Several kicks in the ribs woke him. He rolled over in the chilly mud and brushed the wet gray hair out of his face.

'Damn my soul,' he croaked. 'Where in hell am I?'

'I want you to leave this city,' came a man's voice. Duffy sat up. He was in an empty, puddled lot between two houses. The rain had stopped, and the blue sky shone behind the crumbling storm clouds. He looked up into the angry and worried face of a priest. 'You're...' Duffy muttered, 'you're the priest who was in that first place I went last night. Where they turned me away.'

'That's right. I see you found.. .another host, though. When are you leaving Trieste?'

'Damn soon, I can tell you.' Pressing both hands into the mud, he struggled to his feet. 'Ohh.' He rubbed his hip gingerly. 'I haven't slept in the rain since I was eighteen years old. We middle-aged types would do well to avoid it,' he told the priest.

'I didn't sleep in the rain,' the priest said impatiently

'Oh. That's right. I did. I knew one of us did.'

'Uh...' The priest frowned deeply. 'Do you need any money?'

'No, actually - wait a moment.' His hand darted to his doublet, and he was a little surprised to find the hard bulge of the money bag still there. 'Huh! No, I'm flush at the moment, thank you.'

'All right. Be out of town today, then - or I'll tell eight of the biggest men in my parish to get sticks and beat the daylights out of you and throw you into the ocean.

Duffy blinked. 'What? I - listen, I haven't done any -you little cur, I'll rip the livers out of your eight farmers.' He took a step toward the priest, but lost his balance and had to right himself with two lateral hops. This jolted him so that he had to drop onto his hands and knees to be violently sick on the ground. When he got up again, pale and weak-kneed, the priest had left.

I wonder who he thinks I am, Duffy thought. I hate misunderstandings of this sort.

Cautiously he now asked himself, What did happen last night?

Very simple, spoke up the rational part of his mind hastily; you were stupid enough to get falling-down-drunk in a foreign bar, and they' beat you up and dumped you in this lot, and you're lucky you look so seedy that no sane man would think of lifting your purse.
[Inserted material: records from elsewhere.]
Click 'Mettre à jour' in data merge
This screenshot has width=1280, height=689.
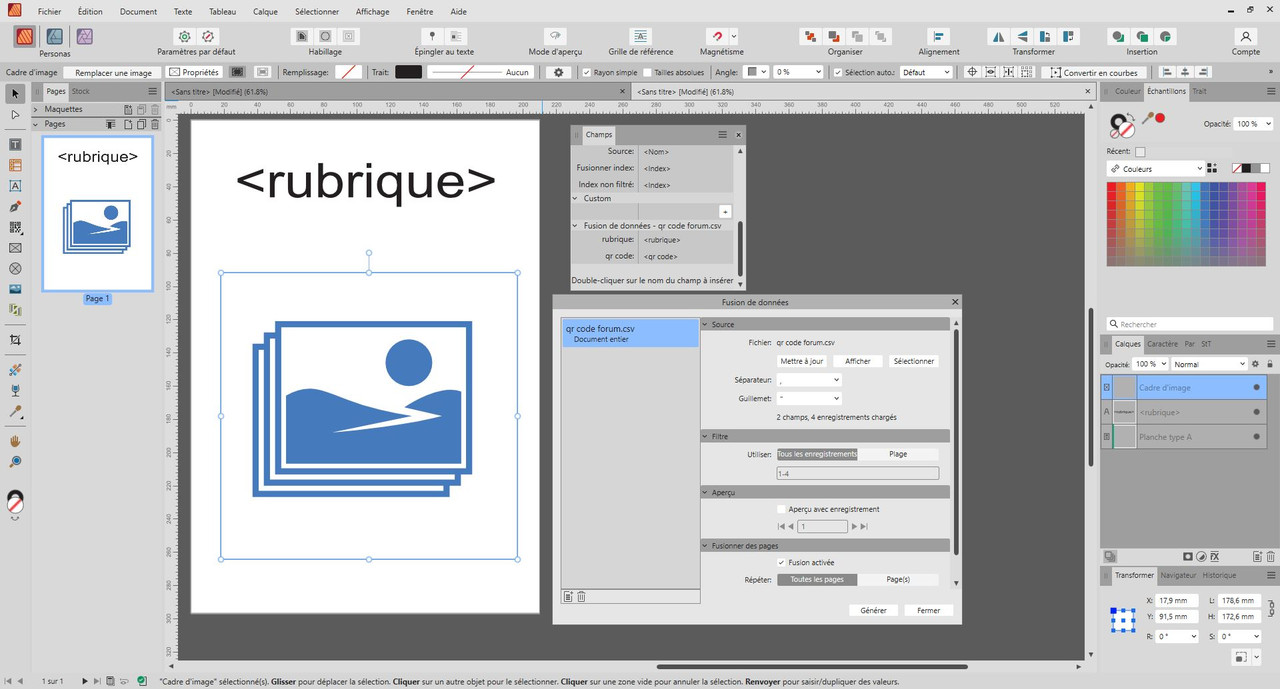[x=802, y=361]
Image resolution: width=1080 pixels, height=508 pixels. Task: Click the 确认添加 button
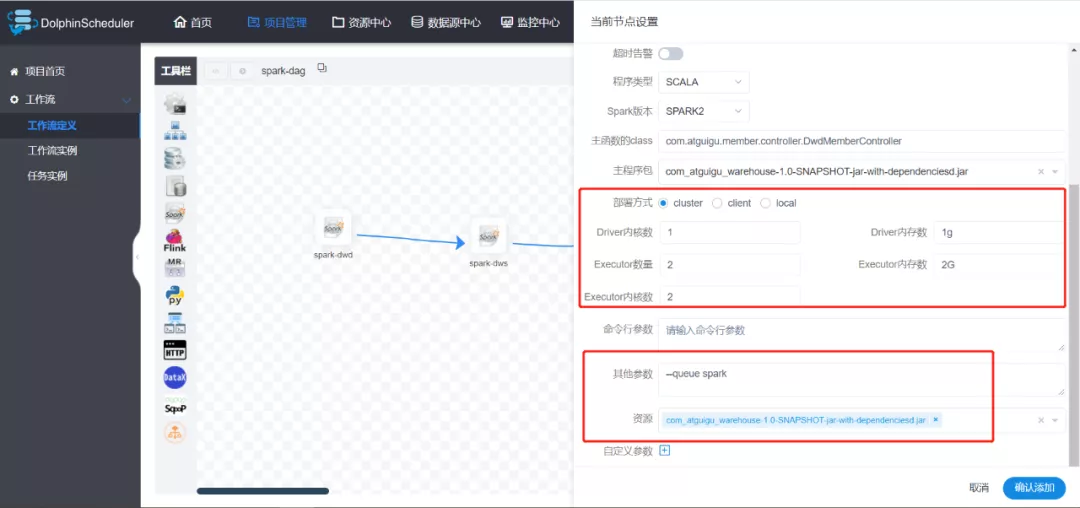[x=1034, y=487]
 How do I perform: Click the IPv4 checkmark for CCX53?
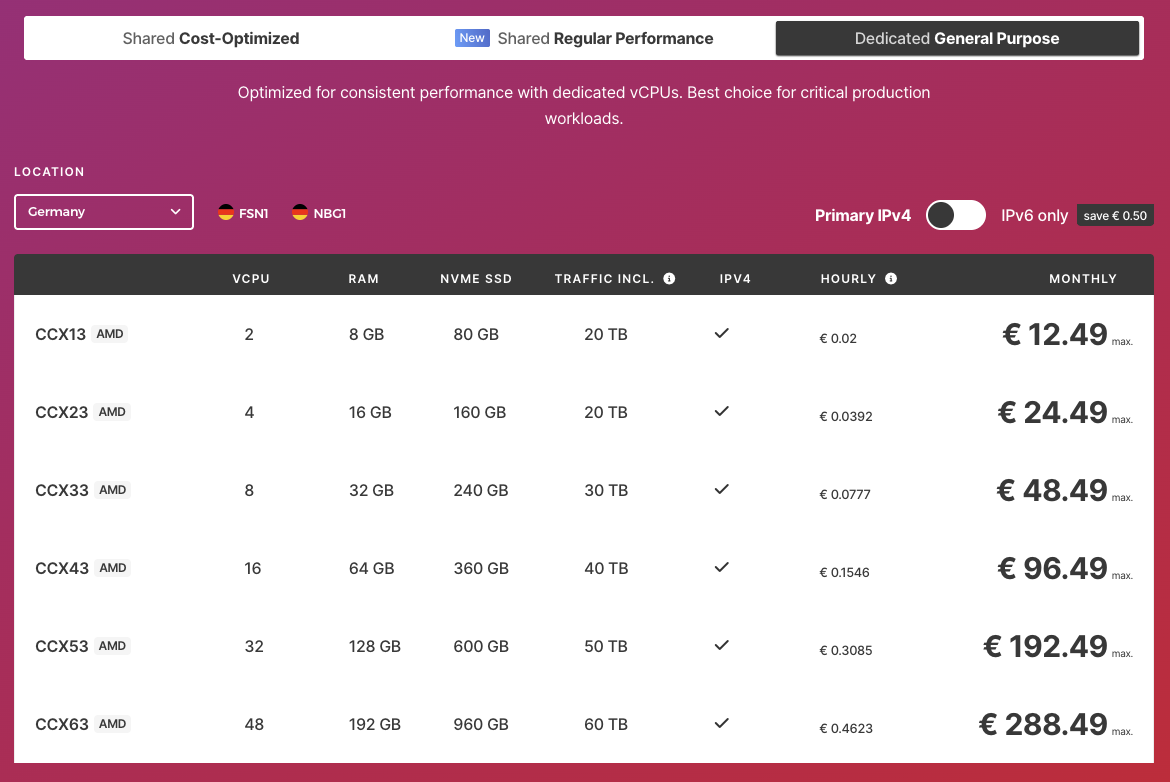(x=721, y=645)
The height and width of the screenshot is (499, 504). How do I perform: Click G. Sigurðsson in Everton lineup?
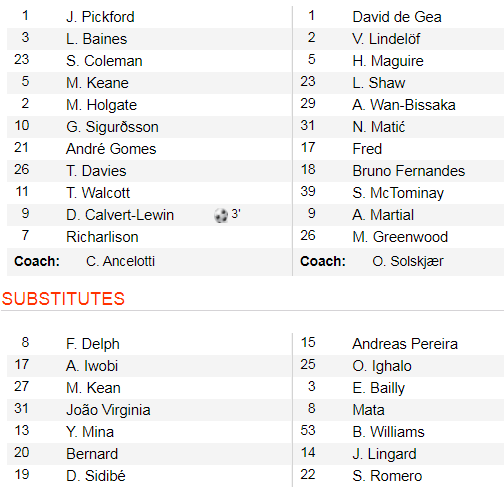click(x=112, y=127)
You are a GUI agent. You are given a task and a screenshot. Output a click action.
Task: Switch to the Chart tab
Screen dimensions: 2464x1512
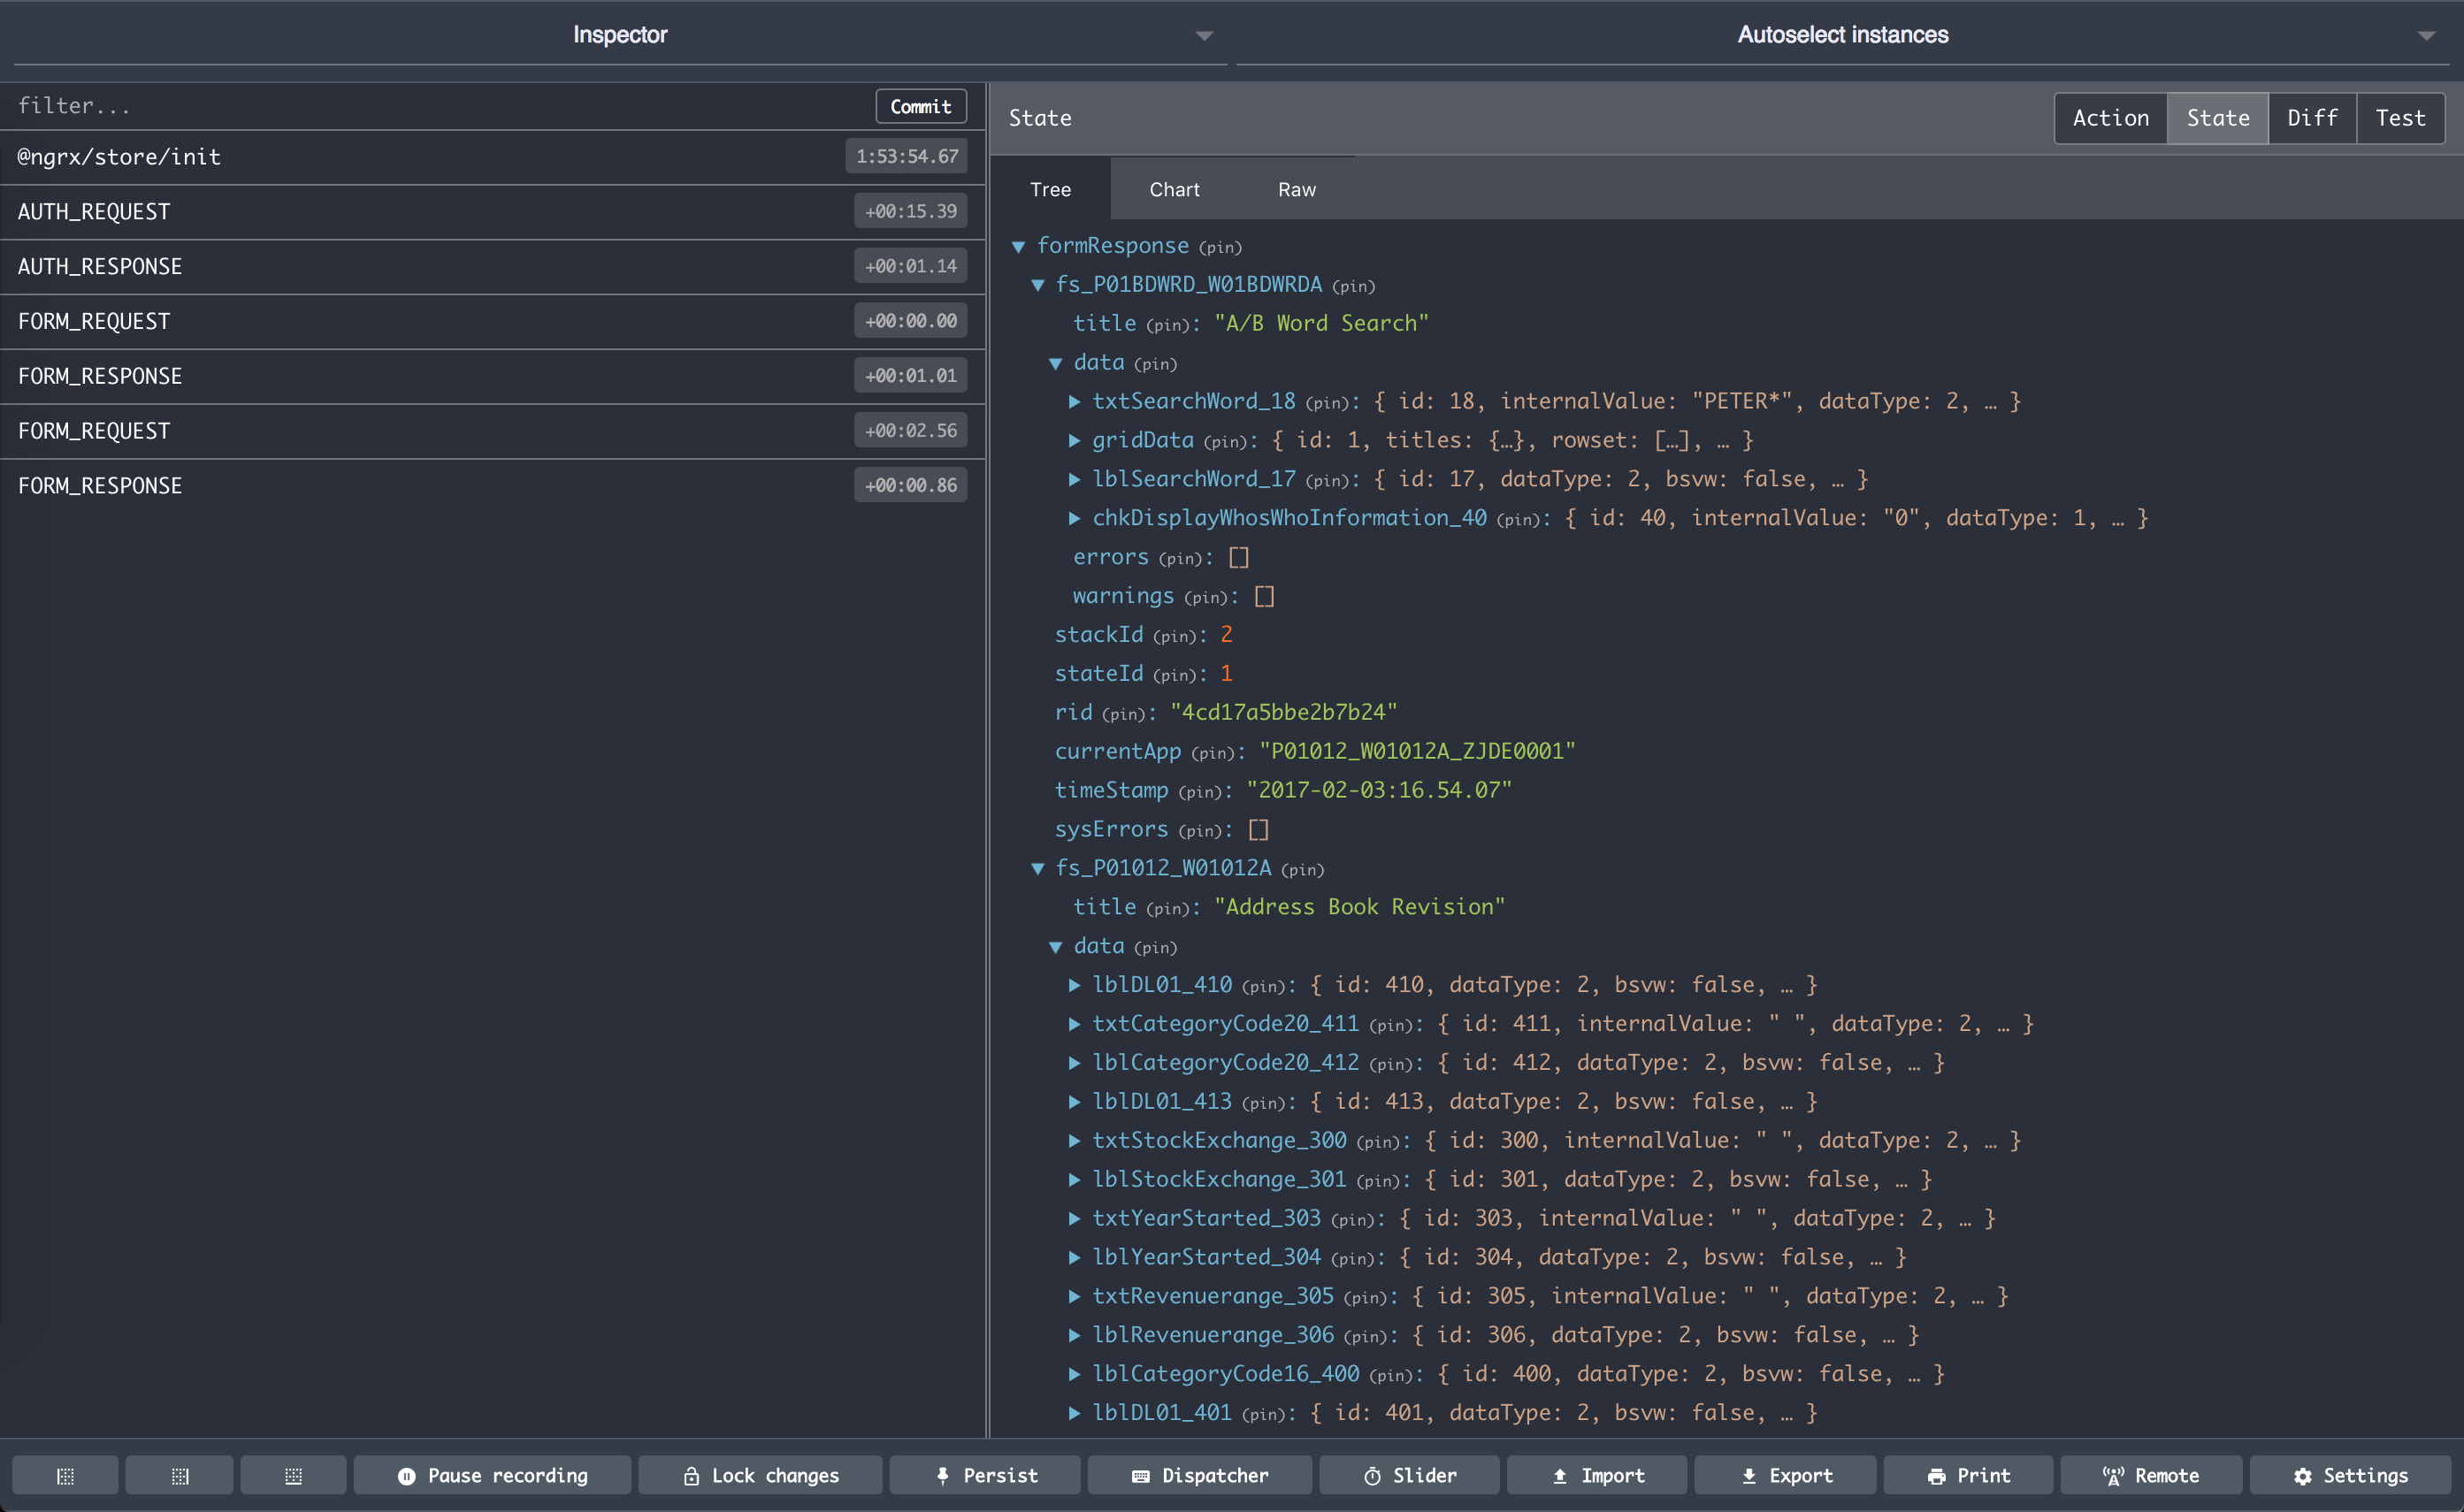1174,189
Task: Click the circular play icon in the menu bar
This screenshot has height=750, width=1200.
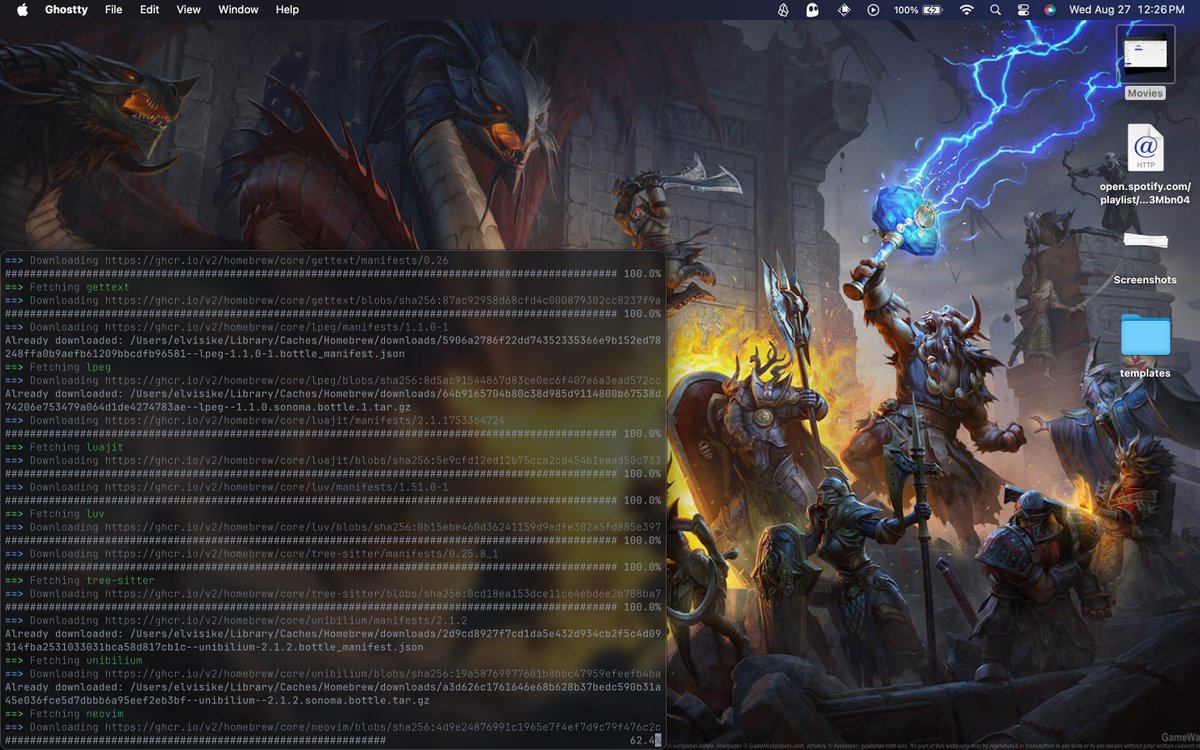Action: click(x=874, y=10)
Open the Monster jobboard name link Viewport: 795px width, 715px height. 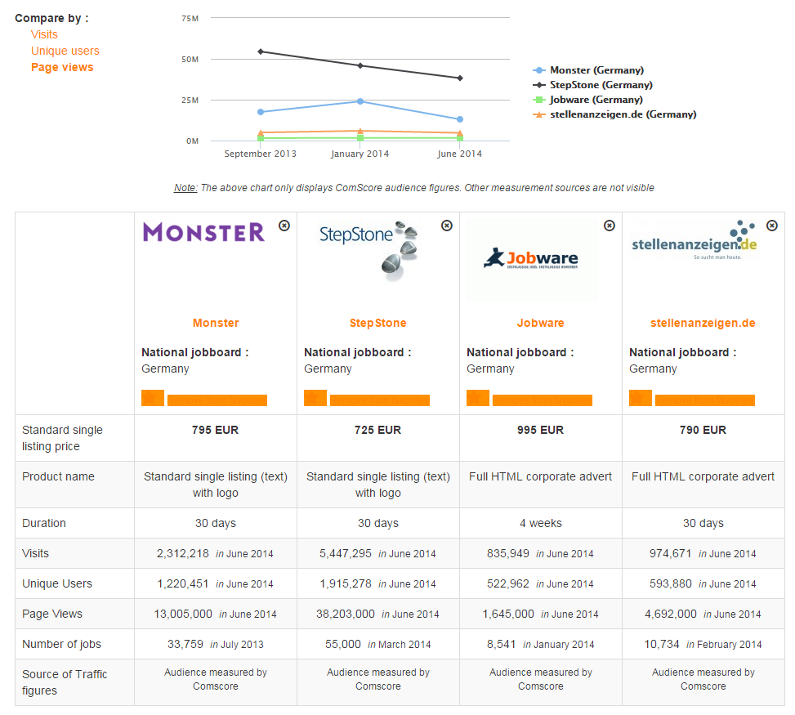[x=216, y=323]
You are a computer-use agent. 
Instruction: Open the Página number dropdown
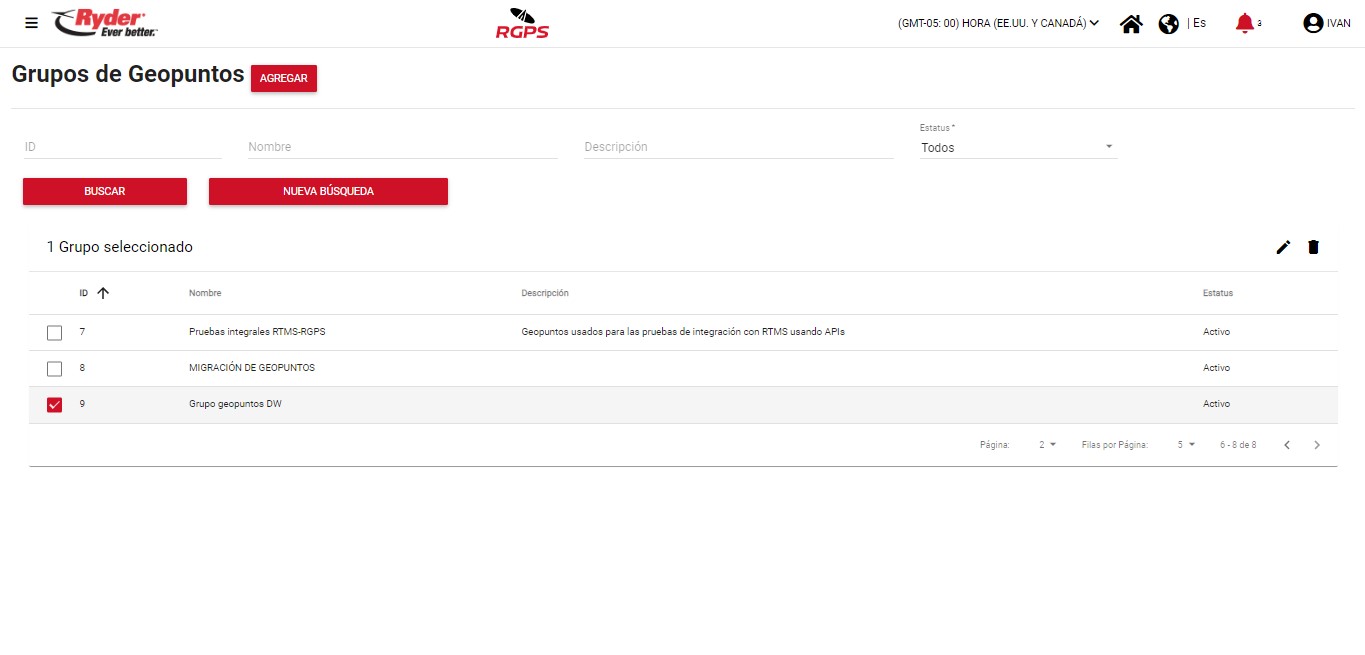[x=1047, y=445]
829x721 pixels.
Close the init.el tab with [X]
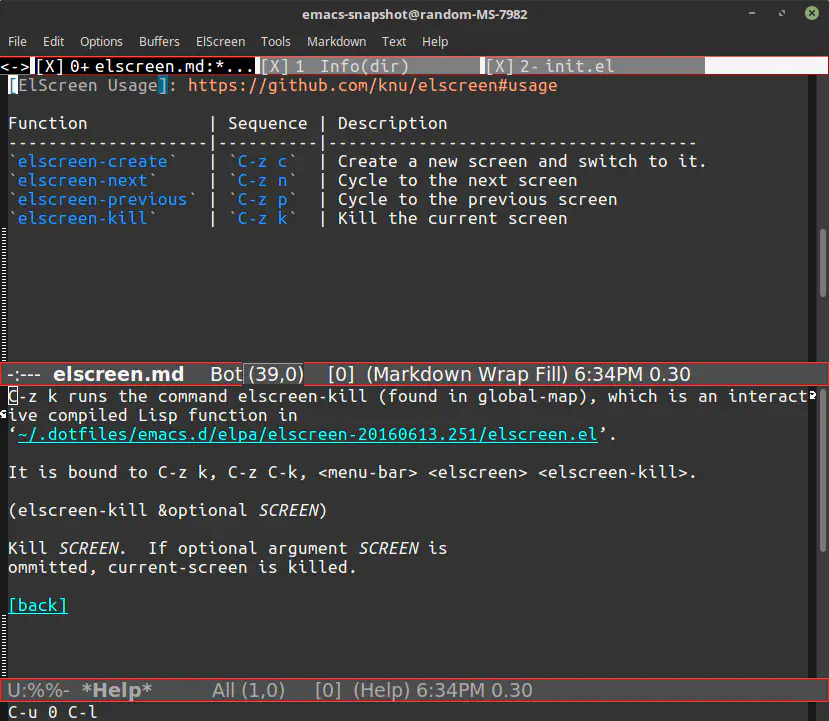pos(499,67)
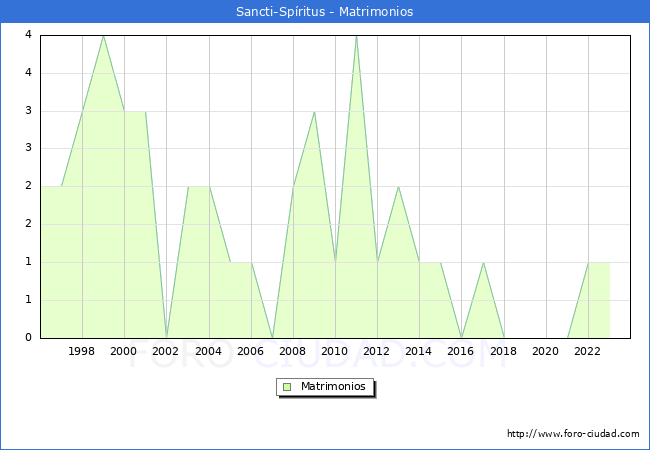Choose the 2012 x-axis tick label
650x450 pixels.
coord(377,351)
Those dreams and hallucinations were of no significance. None at all.

His teeth were chattering and he shivered like a wet cat. I've got to get moving, he thought; got to find a friendly inn where I can pull myself together, clean up a bit. Buy some supplies. And then get the hell out of Trieste.

Taking a deep breath, he plodded unsteadily back down the Via Dolores.

Two hours later he was stepping out of a steaming tub and rubbing his head vigorously with a towel. 'How's my breakfast coming?' he called. When there was no answer he padded to the door and opened it. 'How's my breakfast coming?' he bawled down the hail.

'It's on the table waiting for you, sir.'

'Good. I'll be there in a minute.' Duffy took his newly dried woolen trousers from a chair by the fireplace and pulled them on. He'd got them in Britain many years ago; and though they now consisted more of patches than of British wool, and the Italians laughed at the garment and called him an ourang outan, he'd become accustomed to wearing them. And in a late winter Alpine crossing I'll be glad I've got them, he nodded to himself. He flapped into his twice-holed leather doublet, jerked on his boots and tramped out to breakfast.

The innkeeper had laid out a bowl of some kind of mush with eggs beaten into it, black bread with cheese, and a mug of hot ale; 'Looks great,' Duffy said, dropping into a chair and setting to.

Four other guests sat nibbling toast at the other end of the table, and peered curiously at the burly, gray-haired Irishman. One of them, a thin man in a baggy velvet hat and silk tights, cleared his throat.

'We hear you are crossing the Julian Alps, sir,' he said.